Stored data
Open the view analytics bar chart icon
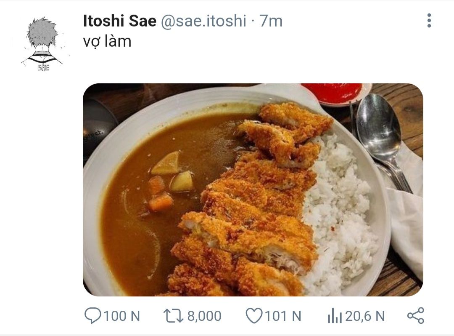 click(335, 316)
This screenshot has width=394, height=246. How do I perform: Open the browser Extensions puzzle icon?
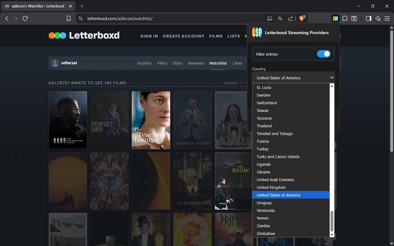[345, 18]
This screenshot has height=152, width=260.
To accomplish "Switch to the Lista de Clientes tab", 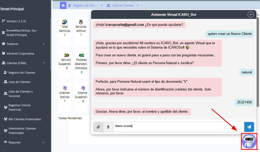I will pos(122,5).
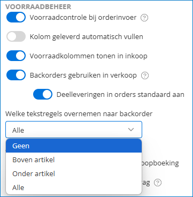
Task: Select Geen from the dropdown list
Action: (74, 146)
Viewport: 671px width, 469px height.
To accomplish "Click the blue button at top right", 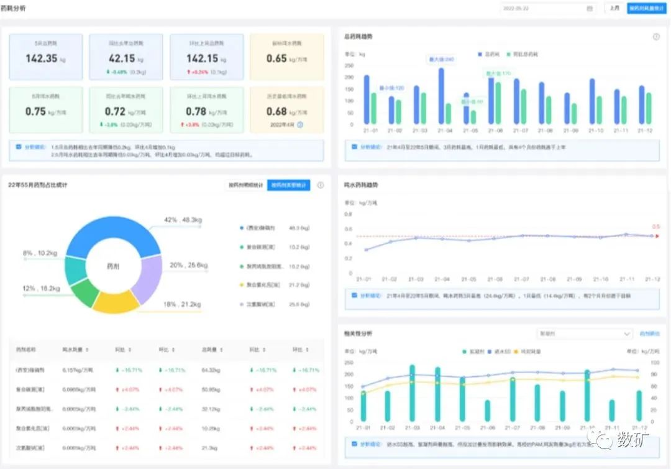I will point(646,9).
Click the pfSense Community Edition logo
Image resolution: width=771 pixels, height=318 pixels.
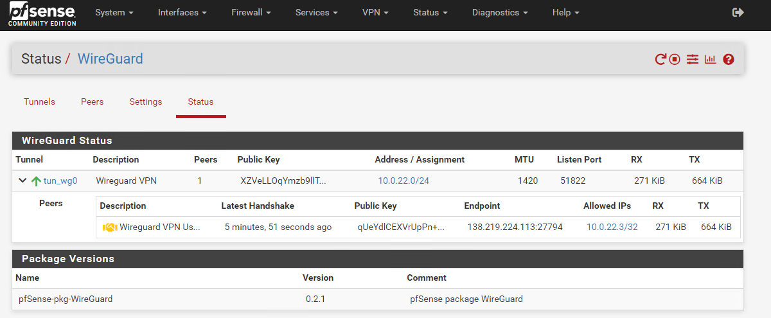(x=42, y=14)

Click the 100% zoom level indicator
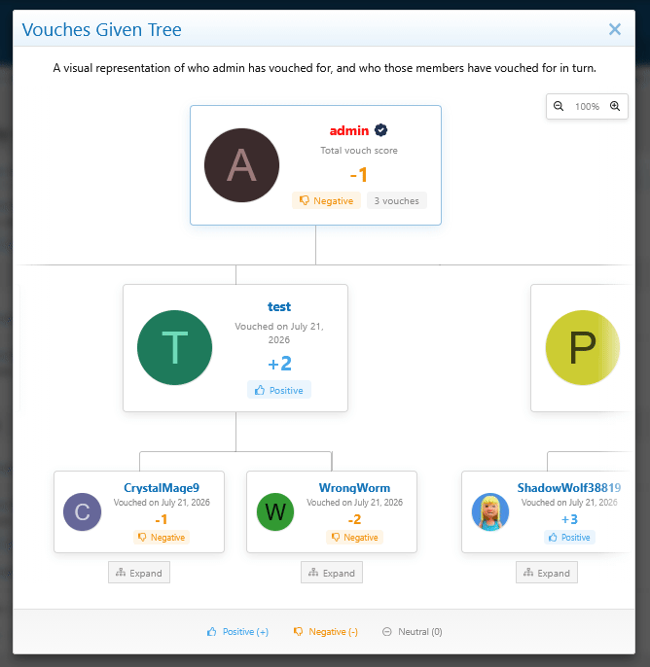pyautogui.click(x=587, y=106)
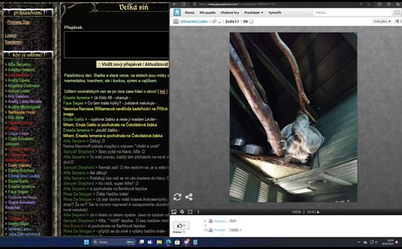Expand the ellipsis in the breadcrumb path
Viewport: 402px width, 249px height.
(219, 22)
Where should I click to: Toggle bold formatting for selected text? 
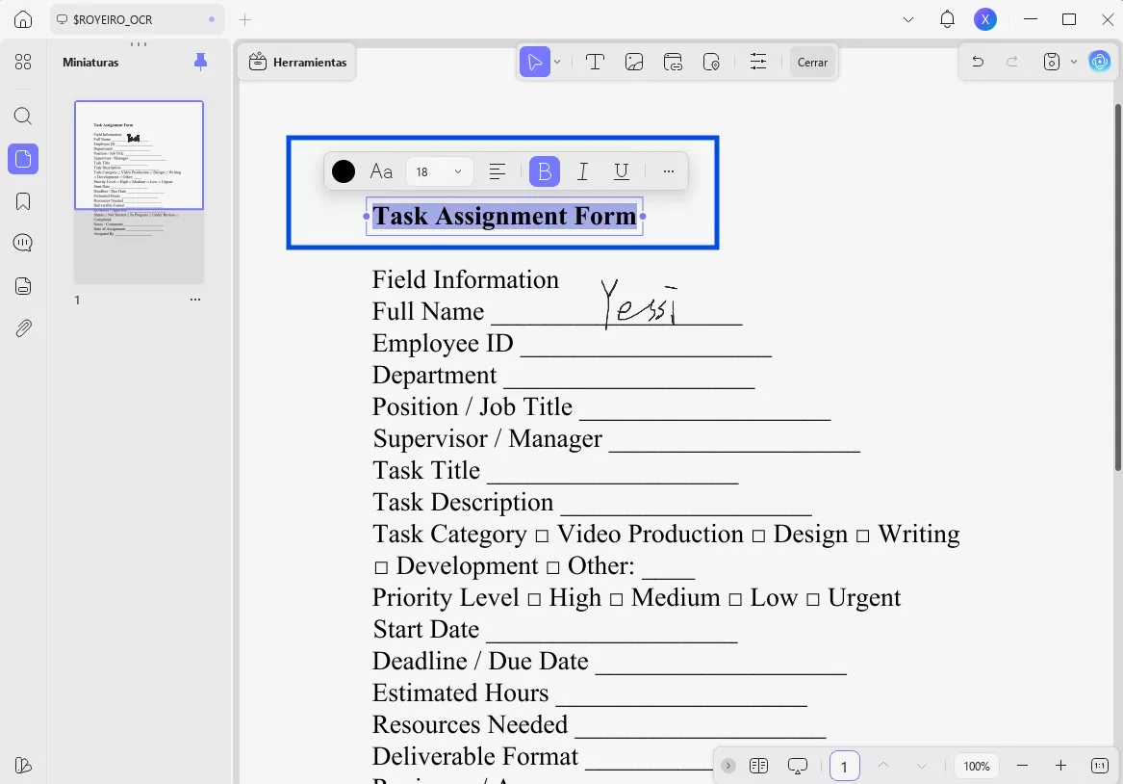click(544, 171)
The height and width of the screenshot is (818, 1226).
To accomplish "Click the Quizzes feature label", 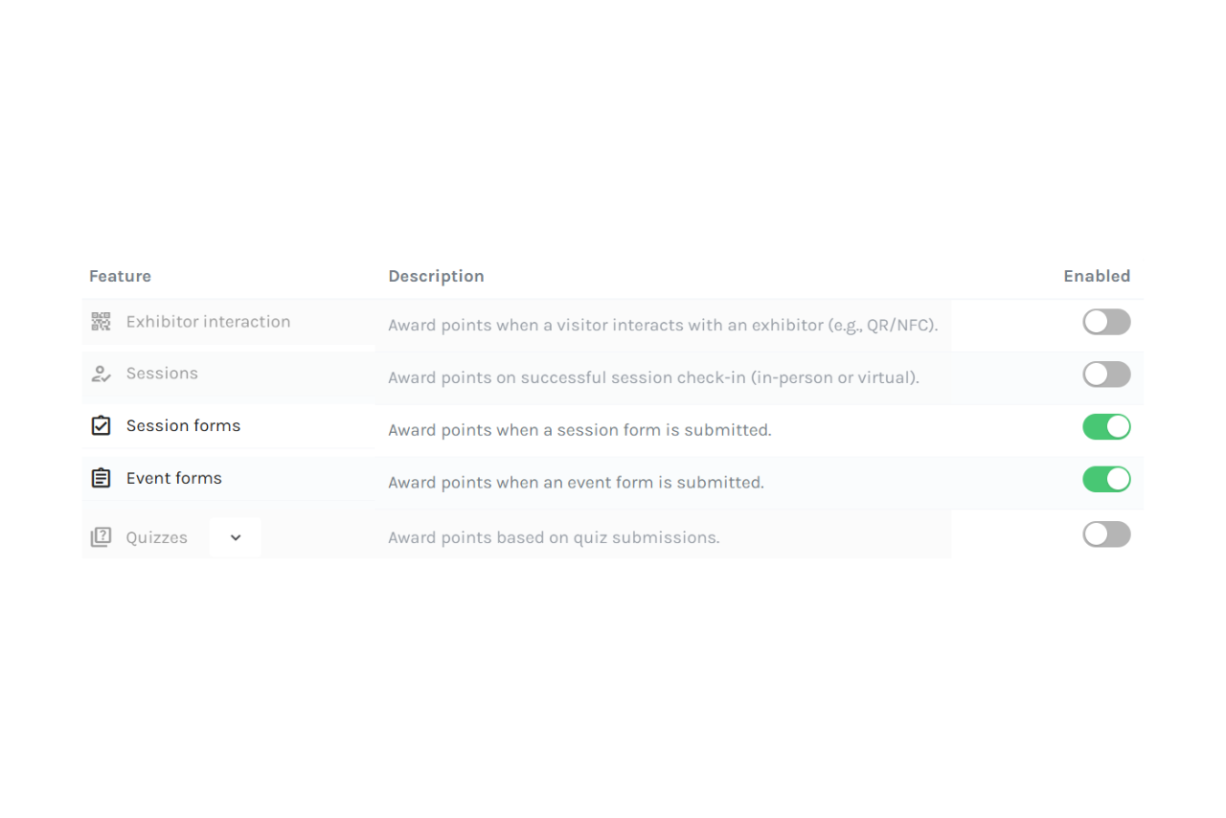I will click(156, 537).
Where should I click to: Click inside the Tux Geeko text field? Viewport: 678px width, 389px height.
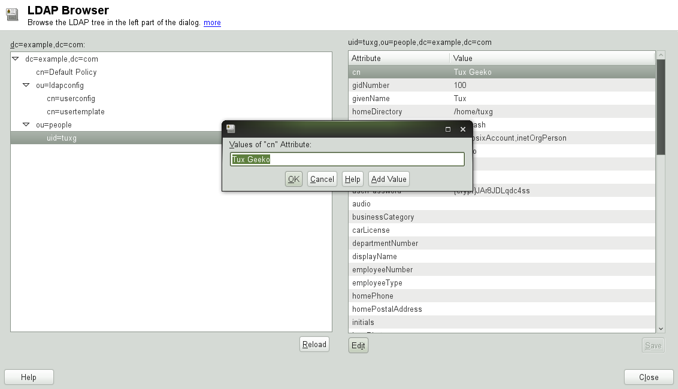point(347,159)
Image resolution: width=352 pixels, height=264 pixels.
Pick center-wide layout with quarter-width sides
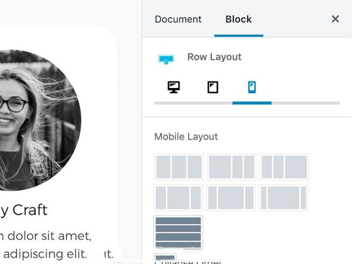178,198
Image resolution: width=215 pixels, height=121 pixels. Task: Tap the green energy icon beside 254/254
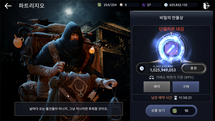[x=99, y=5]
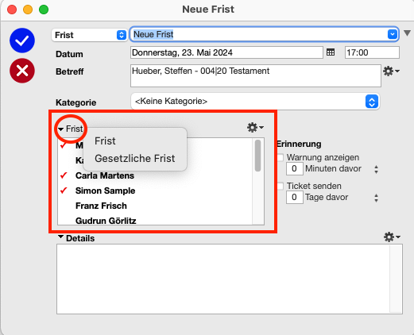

Your instructions:
The required output is the exact run of lines from the start of the records through the line containing "This screenshot has height=152, width=260.", both ends included, with no pictures.

Written answer:
Open the view analytics bar chart icon
 click(335, 316)
This screenshot has width=394, height=246. How do I perform: Open the browser Extensions puzzle icon?
[345, 18]
This screenshot has height=152, width=260.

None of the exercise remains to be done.